Moving around the Spectrum: What do you think?

I posted a question here a few weeks ago:

Can kids move along the spectrum?

In other words; can they be correctly diagnosed as having autism or ASD. And then later move on to Aspergers or PDDNOS or some other "benign" form of autism.

Or perhaps even even pick up some optional extras like Hyperactivity and Attention Deficit?

And tell me, who believes that their kids are who they are to begin with; but with intervention the test results can change?

I decided to look at this again after a conversation with Mr Hammie.

Who told me, I kid you not, that he didn't believe in this "nonsense" about Bratty's recent secondary diagnosis of Attention Deficit. (!!)

When I patiently explained how a respected Occupational Therapist had spent almost 6 months analysing and then explaining the results of a sensory profile test (The Winnie Dunne, if you are interested) and pointed out that Bratty was scoring highly in areas which would indicate attention deficit; AND that a respected and experienced Psychiatrist from the same service was supporting us with medication to help manage behaviours presenting in that same area. And moreover how our own experiences with the levels of activity demanded by Bratty in comparison to her brother would also indicate that she did have A.D.D.

But he answered "Sure they all the same thing though aren't they?"
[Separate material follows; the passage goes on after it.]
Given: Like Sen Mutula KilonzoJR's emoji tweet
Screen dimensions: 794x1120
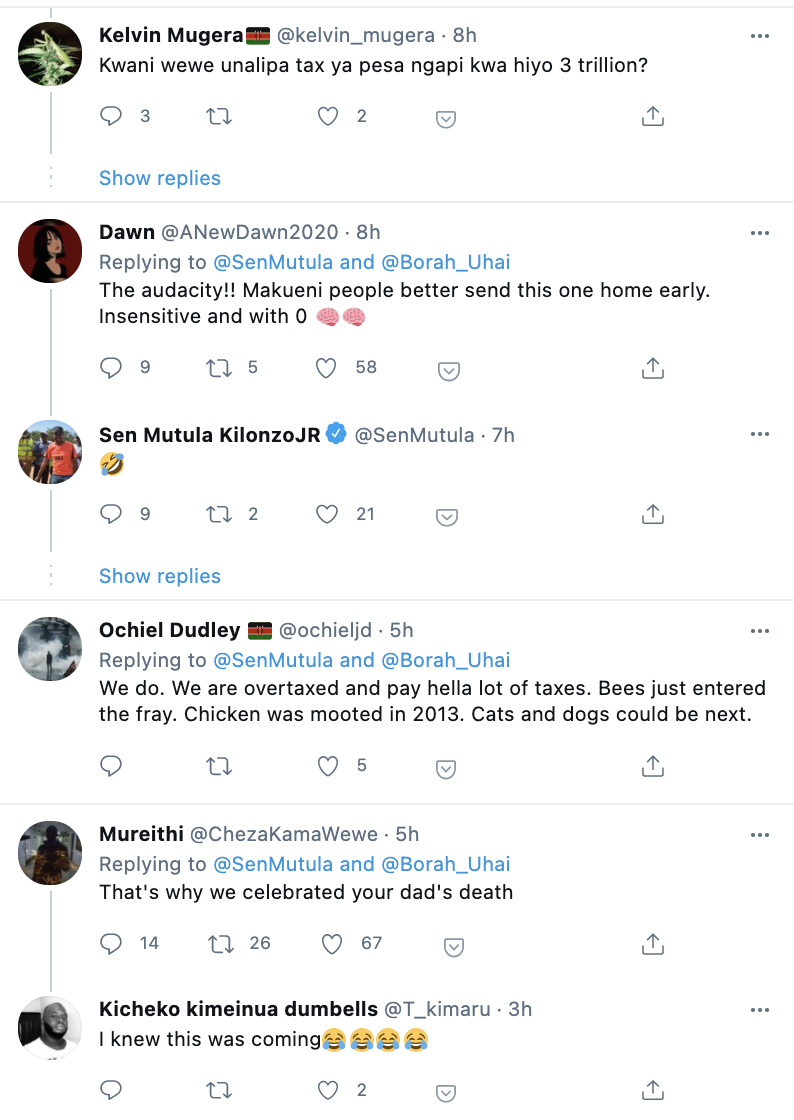Looking at the screenshot, I should pos(327,515).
Yes dear, I was about to answer, there is a spectrum that includes Autism, Attention Deficit, Aspergers, O.C.D., etcetera etcetera.

But I couldn't help but wonder,
(going into Carrie Bradshaw mode here)

What if it is: "All The Same Thing" ?

What if instead of focusing on labels and a "diagnosis" we pulled our resources together and turned our attention to symptoms, and how to relieve them?

If I get a cold or flu, I don't go to the doctor demanding a snot analysis and the exact strain of influenza that I am suffering from.
I go to the doctor, and for that matter the pharmacist and describe my SYMPTOMS, such as a nasty flemmy cough, sore head, blocked nose and they tell me which of the LATEST new medicines will help TREAT the symptoms. And I use them until I feel better without them.

So how do I relate that analogy to autism and The Spectrum?

Well, what if when you were looking for diagnosis the first thing you got was a single peice of paper that said "ASD".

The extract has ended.